Blood in general is not a bad sign unless there is a lot of it. A lot will be quantified by being able to scab over something. That is a bad sign. Before that is a warning sign...

Bottom line is if you are vigilant with your males, and know what is normal and what isn't (slight crusting is normal), you should have no problems.

Keep breeding them the way you have been breeding them, but at any sign of foul play, separate and diagnose.

I hope this helps those of you out there with the same questions.

Check some of your animals and you will see that blood does tend to accumulate oddly on some animals around the vent. Take note at the amount. I will see if I can get a picture of someone soon for you all as well.

When in doubt, send me a picture and I will help you figure it out!

Have a great day, my friends!

3 comments:

Travis said...

I keep and breed on paper and in the past I've seen blood on the paper during breeding.
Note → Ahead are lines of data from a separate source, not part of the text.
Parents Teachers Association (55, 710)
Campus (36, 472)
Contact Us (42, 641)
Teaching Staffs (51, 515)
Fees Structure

I always assumed it was from when the female pushes out her scent glands and wags her tail around. So your saying its from the males dragging his penes. Just when I thought I had it all figured out....

Jackie said...

Yeah, I'm on paper, too. I'm used to see blood on the paper during breeding, as well as after a shed. But George's girlfriend is a pied, and he was leaving streaks all over her white patches... yuck!

Thanks, Heather. I swear I had a slight case of scale rot around one of my male's vents late last season, and I was pretty annoyed that George was making a mess of it so early in the season this year. I'll send you a picture if I see anything like that again...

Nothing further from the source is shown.